Carney vows Canada will meet 2% NATO spending pledge this year

OTTAWA — Canada will finally meet its NATO defence spending commitment this year as it confronts an alarming new world of threats, Prime Minister Mark Carney said in Toronto Monday morning.

Carney said Canada will rapidly advance its military spending timeline to hit the NATO target of two per cent of national GDP by adding $9 billion in spending to the fiscal framework this year.

“Canada will achieve NATO’s two per cent target this year, half a decade ahead of schedule,” the prime minister said, adding he plans to accelerate that timeline again within the next few years.

Carney said Canada depends too much on an increasingly unreliable United States for its defence. He said his government will look to partner more with European allies as it moves to build up Canada’s domestic industrial base.

“The United States is beginning to monetize its hegemony, charging for access to its markets and reducing its relative contribution to our collective security,” he warned, adding that U.S. world dominance is coming to an end.

The federal government currently is spending about 1.45 per cent of real GDP on defence and has not hit the two per cent target since 1990 — despite having promised its biggest allies for years that it would.

Canada has come under intense pressure from allies lately to swiftly increase its military budget to levels not seen since the Cold War.

Monday’s announcement comes just ahead of a major NATO meeting in the Netherlands set for later this month. Allied nations are expected to adopt a plan at that meeting to hike the NATO member spending target to five per cent of national GDP — a level Canada has not reached since the 1950s.

Not long ago, Carney was promising only to meet the two per cent target by the end of the decade.

Carney promised during the recent election campaign to move up Canada’s deadline for meeting the target by at least two years, to 2030.

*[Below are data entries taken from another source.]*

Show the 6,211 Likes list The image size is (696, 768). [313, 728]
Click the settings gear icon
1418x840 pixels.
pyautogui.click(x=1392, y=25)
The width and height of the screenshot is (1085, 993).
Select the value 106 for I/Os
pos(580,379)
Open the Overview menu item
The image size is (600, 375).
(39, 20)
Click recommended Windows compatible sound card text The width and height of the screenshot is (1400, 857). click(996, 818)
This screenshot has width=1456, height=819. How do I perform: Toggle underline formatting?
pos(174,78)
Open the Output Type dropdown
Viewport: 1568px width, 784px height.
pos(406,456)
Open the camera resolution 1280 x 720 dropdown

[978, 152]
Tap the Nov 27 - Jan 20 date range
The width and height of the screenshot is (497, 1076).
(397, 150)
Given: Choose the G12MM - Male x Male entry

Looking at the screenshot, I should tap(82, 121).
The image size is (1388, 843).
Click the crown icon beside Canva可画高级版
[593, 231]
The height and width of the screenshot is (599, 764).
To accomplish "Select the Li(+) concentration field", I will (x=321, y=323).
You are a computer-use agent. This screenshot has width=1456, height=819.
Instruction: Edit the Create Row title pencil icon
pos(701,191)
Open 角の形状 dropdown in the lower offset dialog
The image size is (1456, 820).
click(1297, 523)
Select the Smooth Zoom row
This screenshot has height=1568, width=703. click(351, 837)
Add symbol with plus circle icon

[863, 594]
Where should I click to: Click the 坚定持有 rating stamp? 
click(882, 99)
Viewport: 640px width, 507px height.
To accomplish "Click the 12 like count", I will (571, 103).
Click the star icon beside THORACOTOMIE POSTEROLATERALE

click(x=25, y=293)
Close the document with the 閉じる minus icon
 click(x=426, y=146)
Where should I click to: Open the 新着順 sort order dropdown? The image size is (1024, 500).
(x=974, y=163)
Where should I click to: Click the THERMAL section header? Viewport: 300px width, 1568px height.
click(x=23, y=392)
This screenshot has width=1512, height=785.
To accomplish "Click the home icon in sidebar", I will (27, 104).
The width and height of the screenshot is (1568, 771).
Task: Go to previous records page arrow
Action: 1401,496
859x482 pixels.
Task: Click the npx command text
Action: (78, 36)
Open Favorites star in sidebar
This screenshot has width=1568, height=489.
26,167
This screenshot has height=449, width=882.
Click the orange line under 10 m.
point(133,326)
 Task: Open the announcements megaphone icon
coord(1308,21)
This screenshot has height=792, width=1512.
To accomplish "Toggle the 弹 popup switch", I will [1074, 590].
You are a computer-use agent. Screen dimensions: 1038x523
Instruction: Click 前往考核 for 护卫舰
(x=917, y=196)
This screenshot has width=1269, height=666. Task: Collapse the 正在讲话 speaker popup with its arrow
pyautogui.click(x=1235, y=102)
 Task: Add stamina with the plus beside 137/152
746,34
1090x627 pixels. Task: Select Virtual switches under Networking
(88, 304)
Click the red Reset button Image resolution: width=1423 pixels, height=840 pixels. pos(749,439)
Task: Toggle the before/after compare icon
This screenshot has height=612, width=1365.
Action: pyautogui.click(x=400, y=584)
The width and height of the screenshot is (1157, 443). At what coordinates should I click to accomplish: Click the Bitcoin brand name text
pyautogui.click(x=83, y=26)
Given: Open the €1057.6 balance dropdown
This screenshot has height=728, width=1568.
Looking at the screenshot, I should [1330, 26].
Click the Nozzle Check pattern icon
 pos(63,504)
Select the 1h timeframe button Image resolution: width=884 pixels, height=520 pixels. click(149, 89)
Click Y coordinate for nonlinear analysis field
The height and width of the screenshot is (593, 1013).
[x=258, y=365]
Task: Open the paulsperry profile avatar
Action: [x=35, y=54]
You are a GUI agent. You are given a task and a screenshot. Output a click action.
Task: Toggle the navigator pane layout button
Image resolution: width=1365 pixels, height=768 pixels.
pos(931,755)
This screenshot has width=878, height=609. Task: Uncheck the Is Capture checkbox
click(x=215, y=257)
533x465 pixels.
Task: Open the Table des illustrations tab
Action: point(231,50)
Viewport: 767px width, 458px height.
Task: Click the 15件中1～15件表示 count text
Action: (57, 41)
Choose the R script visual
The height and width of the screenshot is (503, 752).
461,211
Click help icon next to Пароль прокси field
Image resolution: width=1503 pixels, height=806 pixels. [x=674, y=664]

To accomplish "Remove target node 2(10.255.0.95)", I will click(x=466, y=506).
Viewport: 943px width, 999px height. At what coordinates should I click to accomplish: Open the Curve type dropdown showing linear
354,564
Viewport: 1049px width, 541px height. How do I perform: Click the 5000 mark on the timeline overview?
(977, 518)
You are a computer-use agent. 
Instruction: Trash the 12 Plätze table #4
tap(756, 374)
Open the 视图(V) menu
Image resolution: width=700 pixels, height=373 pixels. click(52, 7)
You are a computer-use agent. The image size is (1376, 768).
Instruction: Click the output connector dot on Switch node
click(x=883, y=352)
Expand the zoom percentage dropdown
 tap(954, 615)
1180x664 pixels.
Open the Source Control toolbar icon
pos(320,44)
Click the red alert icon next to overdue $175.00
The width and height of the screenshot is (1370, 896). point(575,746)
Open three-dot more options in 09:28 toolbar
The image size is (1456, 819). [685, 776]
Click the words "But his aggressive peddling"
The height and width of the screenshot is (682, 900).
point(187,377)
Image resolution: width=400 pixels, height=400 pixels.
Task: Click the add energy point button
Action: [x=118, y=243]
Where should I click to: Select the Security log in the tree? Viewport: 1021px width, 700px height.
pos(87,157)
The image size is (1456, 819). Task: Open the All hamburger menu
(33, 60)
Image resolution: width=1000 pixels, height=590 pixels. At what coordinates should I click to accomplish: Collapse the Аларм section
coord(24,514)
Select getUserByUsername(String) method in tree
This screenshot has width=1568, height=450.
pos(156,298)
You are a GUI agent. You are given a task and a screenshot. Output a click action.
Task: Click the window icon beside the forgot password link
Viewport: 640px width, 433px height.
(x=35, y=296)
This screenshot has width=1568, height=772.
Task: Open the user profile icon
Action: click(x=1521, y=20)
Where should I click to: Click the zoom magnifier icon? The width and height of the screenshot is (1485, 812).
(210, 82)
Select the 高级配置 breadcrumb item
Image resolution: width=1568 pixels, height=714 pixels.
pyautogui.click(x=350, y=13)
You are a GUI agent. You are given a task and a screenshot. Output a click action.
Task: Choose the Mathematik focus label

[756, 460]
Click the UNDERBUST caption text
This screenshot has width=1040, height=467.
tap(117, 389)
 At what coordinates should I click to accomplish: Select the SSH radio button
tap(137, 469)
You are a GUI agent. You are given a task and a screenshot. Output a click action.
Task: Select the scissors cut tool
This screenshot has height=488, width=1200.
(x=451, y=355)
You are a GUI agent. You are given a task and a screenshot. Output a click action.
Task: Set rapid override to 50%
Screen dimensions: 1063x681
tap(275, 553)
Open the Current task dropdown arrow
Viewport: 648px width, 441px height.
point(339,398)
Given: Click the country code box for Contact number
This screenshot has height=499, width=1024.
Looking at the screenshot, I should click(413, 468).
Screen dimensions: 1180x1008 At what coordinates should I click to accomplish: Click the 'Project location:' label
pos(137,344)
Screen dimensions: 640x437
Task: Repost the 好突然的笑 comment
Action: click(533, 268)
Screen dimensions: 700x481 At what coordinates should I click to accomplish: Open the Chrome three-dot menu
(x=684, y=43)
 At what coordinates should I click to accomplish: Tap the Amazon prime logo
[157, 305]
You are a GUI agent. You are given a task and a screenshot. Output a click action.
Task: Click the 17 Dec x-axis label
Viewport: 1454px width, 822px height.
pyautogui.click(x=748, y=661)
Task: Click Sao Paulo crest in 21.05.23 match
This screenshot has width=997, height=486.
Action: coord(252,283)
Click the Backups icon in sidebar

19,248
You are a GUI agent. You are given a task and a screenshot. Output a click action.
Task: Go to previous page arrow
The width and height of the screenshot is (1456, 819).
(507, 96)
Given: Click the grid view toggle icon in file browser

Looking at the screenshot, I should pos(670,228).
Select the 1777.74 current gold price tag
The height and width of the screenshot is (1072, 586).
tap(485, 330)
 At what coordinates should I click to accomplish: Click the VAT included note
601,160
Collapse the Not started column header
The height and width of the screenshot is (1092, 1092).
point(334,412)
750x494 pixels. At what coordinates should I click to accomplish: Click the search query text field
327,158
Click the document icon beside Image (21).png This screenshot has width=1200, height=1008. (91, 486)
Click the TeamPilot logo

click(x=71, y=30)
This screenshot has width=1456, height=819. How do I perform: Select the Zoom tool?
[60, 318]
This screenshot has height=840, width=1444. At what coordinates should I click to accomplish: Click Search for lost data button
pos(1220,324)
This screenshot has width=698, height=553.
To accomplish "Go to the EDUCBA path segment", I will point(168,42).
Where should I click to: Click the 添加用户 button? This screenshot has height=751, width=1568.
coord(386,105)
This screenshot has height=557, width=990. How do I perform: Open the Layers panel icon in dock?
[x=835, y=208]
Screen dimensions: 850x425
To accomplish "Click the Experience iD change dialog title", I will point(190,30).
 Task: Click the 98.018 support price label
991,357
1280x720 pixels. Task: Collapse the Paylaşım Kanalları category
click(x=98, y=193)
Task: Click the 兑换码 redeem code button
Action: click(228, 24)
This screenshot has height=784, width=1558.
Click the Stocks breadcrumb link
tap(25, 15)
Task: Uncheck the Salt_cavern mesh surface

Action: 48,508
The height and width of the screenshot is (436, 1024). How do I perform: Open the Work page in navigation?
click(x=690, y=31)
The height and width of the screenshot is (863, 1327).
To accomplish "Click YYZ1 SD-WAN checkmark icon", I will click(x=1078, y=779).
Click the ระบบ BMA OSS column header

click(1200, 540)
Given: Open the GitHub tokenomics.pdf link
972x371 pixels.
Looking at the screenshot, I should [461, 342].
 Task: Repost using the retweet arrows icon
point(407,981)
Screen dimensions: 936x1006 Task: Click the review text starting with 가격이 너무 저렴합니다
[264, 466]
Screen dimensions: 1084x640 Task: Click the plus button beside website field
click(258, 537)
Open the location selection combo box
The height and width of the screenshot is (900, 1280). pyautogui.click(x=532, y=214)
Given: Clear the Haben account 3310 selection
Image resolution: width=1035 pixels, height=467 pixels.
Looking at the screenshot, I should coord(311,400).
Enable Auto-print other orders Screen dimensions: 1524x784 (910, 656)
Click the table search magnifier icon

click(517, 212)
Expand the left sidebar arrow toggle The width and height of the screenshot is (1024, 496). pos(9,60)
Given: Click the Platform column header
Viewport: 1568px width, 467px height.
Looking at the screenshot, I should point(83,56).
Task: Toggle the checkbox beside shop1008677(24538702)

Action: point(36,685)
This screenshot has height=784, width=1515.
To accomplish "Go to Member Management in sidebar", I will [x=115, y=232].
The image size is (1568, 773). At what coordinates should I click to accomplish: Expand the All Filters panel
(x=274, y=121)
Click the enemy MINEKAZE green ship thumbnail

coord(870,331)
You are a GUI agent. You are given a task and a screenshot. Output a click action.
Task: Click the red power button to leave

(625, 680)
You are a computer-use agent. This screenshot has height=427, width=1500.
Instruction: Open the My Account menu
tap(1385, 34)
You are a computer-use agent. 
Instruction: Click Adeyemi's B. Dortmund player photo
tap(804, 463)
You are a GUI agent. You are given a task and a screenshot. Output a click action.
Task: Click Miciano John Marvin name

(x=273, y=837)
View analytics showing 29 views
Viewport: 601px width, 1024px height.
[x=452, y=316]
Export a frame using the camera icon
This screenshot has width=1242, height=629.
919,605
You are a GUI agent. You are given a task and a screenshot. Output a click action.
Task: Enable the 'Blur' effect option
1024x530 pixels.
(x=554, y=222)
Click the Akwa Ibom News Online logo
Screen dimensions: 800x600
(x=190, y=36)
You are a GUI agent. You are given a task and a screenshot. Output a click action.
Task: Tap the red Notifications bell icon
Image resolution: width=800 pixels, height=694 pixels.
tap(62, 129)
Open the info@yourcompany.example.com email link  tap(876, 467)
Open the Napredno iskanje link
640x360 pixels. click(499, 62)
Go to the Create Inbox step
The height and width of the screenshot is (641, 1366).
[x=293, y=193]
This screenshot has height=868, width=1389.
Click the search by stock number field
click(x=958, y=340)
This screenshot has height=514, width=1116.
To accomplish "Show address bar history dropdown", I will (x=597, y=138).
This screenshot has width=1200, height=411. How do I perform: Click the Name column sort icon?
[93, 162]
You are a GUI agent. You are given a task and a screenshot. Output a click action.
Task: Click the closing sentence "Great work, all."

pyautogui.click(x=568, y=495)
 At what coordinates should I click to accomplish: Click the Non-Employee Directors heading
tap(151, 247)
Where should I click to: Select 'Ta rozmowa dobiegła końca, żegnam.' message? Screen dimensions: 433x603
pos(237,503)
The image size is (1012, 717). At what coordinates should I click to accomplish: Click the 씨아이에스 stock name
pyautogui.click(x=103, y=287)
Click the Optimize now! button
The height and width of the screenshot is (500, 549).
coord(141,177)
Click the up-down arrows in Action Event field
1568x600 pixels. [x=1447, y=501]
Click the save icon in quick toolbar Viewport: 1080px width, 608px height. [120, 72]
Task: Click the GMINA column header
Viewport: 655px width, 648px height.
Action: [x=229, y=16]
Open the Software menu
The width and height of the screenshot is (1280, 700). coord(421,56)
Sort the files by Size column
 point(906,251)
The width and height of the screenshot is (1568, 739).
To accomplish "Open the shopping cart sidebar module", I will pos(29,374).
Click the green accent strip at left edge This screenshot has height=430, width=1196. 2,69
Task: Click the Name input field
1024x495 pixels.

Carney said Monday his government will design a new defence policy and industrial strategy to lift up the defence sector. He said that work will make use of Canadian steel and aluminum — industries currently under threat from U.S. President Donald Trump’s tariff war.

Christyn Cianfarani, president of the Canadian Association of Defence and Security Industries, said this moment has been a long time coming.

“It’s a historic day for our country,” she said. “We’re going to take (Carney) at his word.”

Cianfarani said that for Carney’s plan to work, a risk-averse federal bureaucracy will have to learn how to accelerate defence spending.

“The second piece of that comment is really, will the machinery of the government underneath the prime minister be able to go from flash to bang and make this happen? And that is a real risk,” she said. “They will need to dig deep. There will need to be very creative solutions.”

The Department of National Defence has long struggled to spend all the money budgeted for it. Carney said the new funds being injected into the department are very “spendable” and added that his government is working to reform defence procurement.

The new defence spending plan includes $2.6 billion for recruiting and retaining members of the Canadian Armed Forces, $1 billion for boosting military capabilities, $2.1 billion for a new defence industrial strategy and $2 billion to diversify Canada’s defence relationships beyond the U.S.

In his speech, Carney cited planned purchases of new fighter jets, submarines, drones — all items he spoke about during the recent election campaign. Although background documents given to journalists Monday referred to boosting military capabilities, the Department of National Defence offered no new details.

Carney vowed that “none” of the new spending announced Monday would be “creative accounting” meant to impress NATO members and said he won’t have to raise taxes to pay for any of it.

Carney also said he will “expand the reach, security mandate and abilities of the Canadian Coast Guard and integrate it into our NATO defence capabilities to better secure our sovereignty.”

Senior officials said in a background briefing that while the Coast Guard will be folded into defence, there are no plans to arm Coast Guard personnel.

Carney also announced a plan to set up a new defence research bureau, to be called BOREALIS, which he said would “advance cutting-edge research in artificial intelligence, quantum computing, and other frontier technologies.”

It all amounts to a sharp shift in defence policy from a prime minister who only took on the job in March.

In 2023, a leaked Pentagon document obtained by The Washington Post said then-prime minister Justin Trudeau had told NATO officials that Canada would never meet the two per cent target.

Under pressure from allies, the Trudeau government later promised to hit the two per cent benchmark by 2032.

In January, then-defence minister Bill Blair told reporters he was trying to speed up that timeline to 2027.

About a month later, he was in closed-door meetings with top industry leaders discussing how they could work together to meet the two per cent target.

Documents obtained by The Canadian Press through access to information law show that in February and March, Blair and two other cabinet ministers met with heads of major defence industry players as his department worked on drafting a new defence industrial strategy — work that started last fall.

They convened five roundtables with the CEOs of major defence contractors across the aerospace, shipbuilding, land systems and electronics sectors.

“We are currently looking at options to accelerate our defence investments to the amount of two per cent of our GDP in the next two years,” said one of the talking points written for Blair.

“How can we enable industry to respond to this accelerated timeline?”